Genmab A/S said Wednesday it is winding down its anti-CD4 development program for rheumatoid arthritis after initial Phase II trial results showed no significant difference in American College of Rheumatology scores for patients who received placebo vs. those treated with HuMax-CD4.

Genmab, based in Copenhagen, Denmark, began a Phase III trial in December in active RA patients who had not responded to other treatments. The company also is stopping enrollment in the Phase III trial. (See BioWorld Today, Dec. 13, 2001.)

Genmab trades on the Copenhagen stock exchange; its shares (CSE:GEN) fell 61.4 percent on Wednesday.

"Our business plan has always been to develop a broad portfolio of products and balance the risk in the company in that way," CEO Lisa Drakeman told BioWorld Today. "Our job is to work on [HuMax-CD4 and HuMax-IL15] in the clinic."

The Phase II trial involved 155 patients with RA who were treated in four active dose groups - 280 mg, 160 mg, 80 mg and 20 mg - plus a placebo arm.

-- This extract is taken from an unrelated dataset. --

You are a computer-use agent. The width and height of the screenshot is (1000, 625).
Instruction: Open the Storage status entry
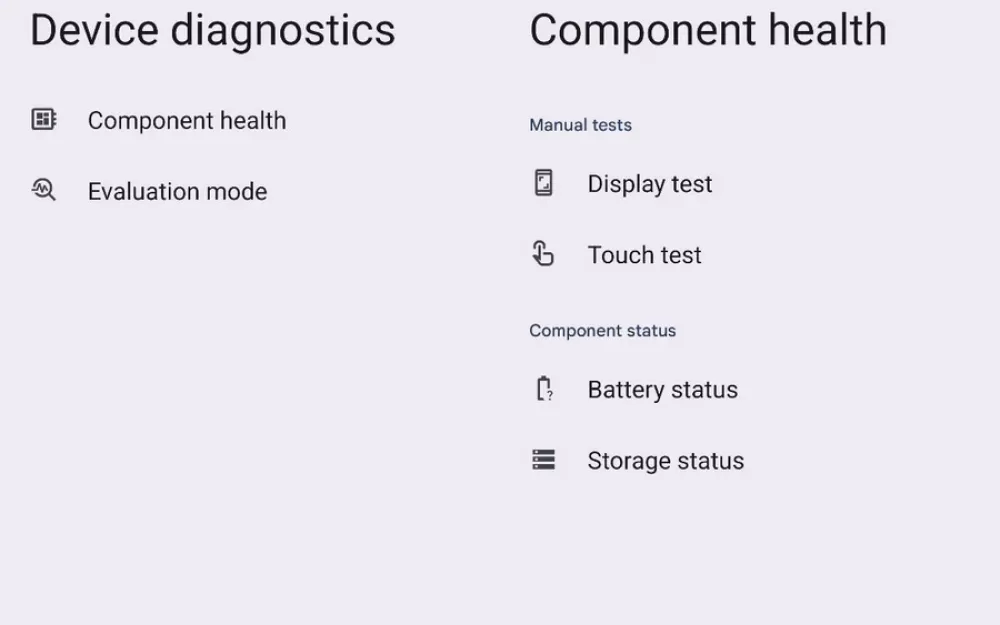click(666, 460)
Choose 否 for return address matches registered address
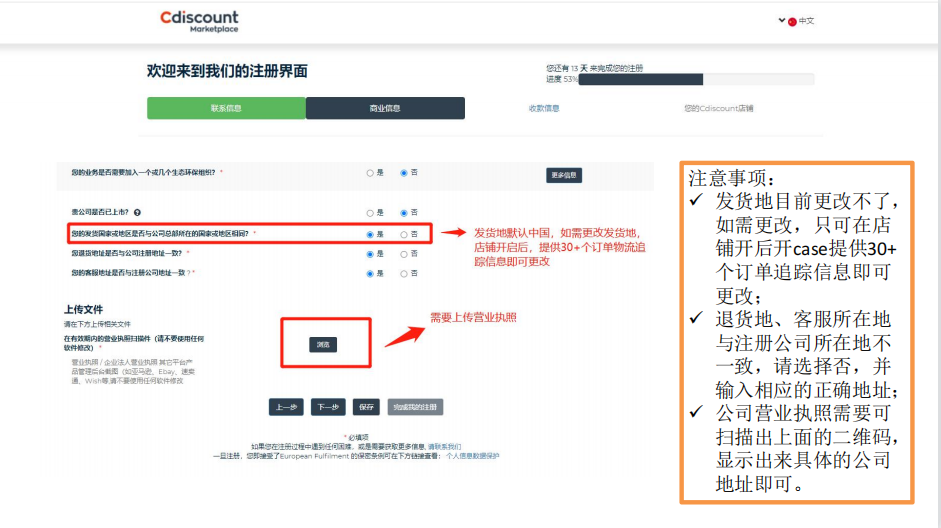 (404, 254)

Genmab said that there was no significant difference in the ACR scores at the primary endpoint of the study in week seven. Of the HuMax-CD4-treated groups, between 11 percent and 29 percent in the four dose groups achieved an American College Rheumatology score of 20 - the minimum score that indicates efficacy - compared to 24 percent of patients in the placebo group. HuMax-CD4 works by blocking the CD4 receptor on T cells.

Genmab said that while it plans to end recruitment for both the Phase II and Phase III trials of HuMax CD4 in RA, the data gathered thus far would be analyzed. In the Phase III trial, Genmab said it would collect data on patients enrolled thus far and "investigate the difference between using HuMax CD4 in combination therapy with methotrexate vs. the antibody alone." It also will collect safety data on those patients.

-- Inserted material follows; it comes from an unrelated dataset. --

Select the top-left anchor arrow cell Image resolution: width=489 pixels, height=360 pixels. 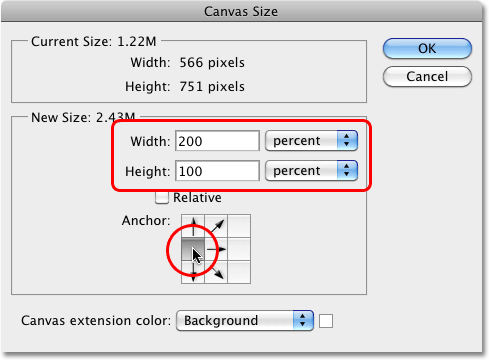click(x=193, y=226)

Drakeman said she did not know why the antibody failed to be effective in the Phase II trial, which was begun in December 2000 and conducted in Denmark, Sweden, the UK, Iceland and the U.S.

"It's very hard to say," she said. "The preclinical was good, the Phase II was good, but we've seen a lot of products not work this year. The only difference between this study and previous studies was that [patients] were able to take methotrexate."

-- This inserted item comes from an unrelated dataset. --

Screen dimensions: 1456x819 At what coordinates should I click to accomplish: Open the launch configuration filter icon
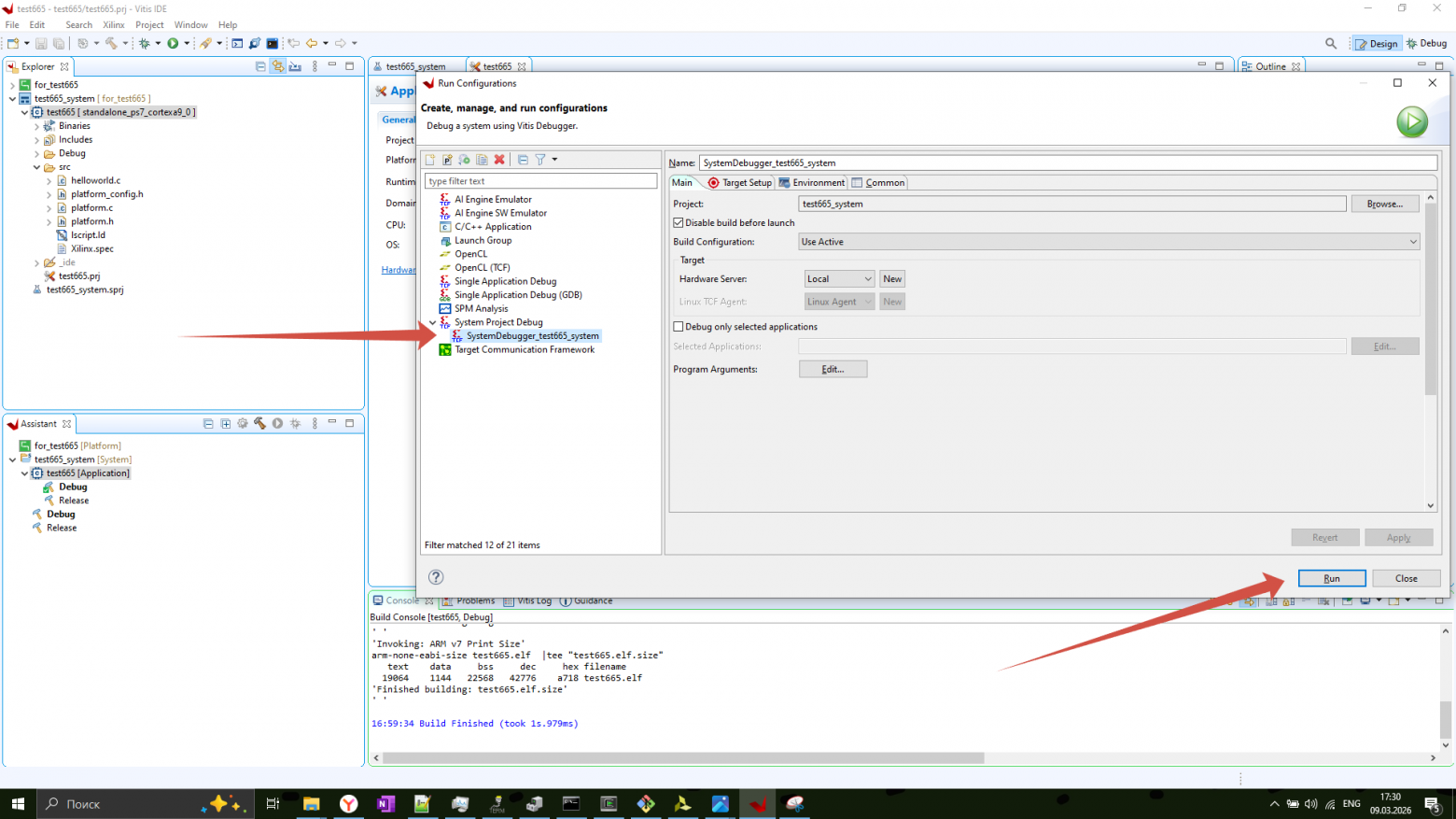(540, 160)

Genmab had planned to file for FDA approval of HuMax CD4 in RA in early 2004, and the agency had granted HuMax-CD4 fast-track status. (See BioWorld Today, June 7, 2002.)

Genmab will continue with its Phase IIb development plans using HuMax-CD4 in patients with moderate to severe psoriasis, the company said. Genmab was granted North American rights to HuMax-CD4 by Princeton, N.J.-based Medarex Inc. HuMax-CD4 was created using Medarex's UltiMAb Human Antibody Development System. Medarex owns about 33 percent of Genmab's stock. Genmab was established in February 1999 by a group of Danish investors and Medarex. (See BioWorld Today, Dec. 13, 2001.)

To emphasize the company's pipeline, Drakeman noted that Genmab has seen "much more encouraging" results to date from its second clinical product, HuMax-IL15. That antibody has completed a Phase I trial and is set to begin a Phase II trial in rheumatoid arthritis before the end of the year, Drakeman said.

Genmab also has other ongoing activities. For example, in January, the company entered an agreement with Medarex and Oxford GlycoSciences plc, of Oxford, UK, that combined targets discovered by OGS's proteomics platform with the capabilities of Medarex and Genmab. (See BioWorld Today, Jan. 10, 2002.)

In June, F. Hoffmann-La Roche Ltd., of Basel, Switzerland, said it would invest $20 million in Genmab as part of an agreement to expand a year-old deal between the companies that ultimately could be worth $100 million. The program is being coordinated by Roche's proteomics group and focuses on developing biologics. (See BioWorld Today, June 7, 2002.)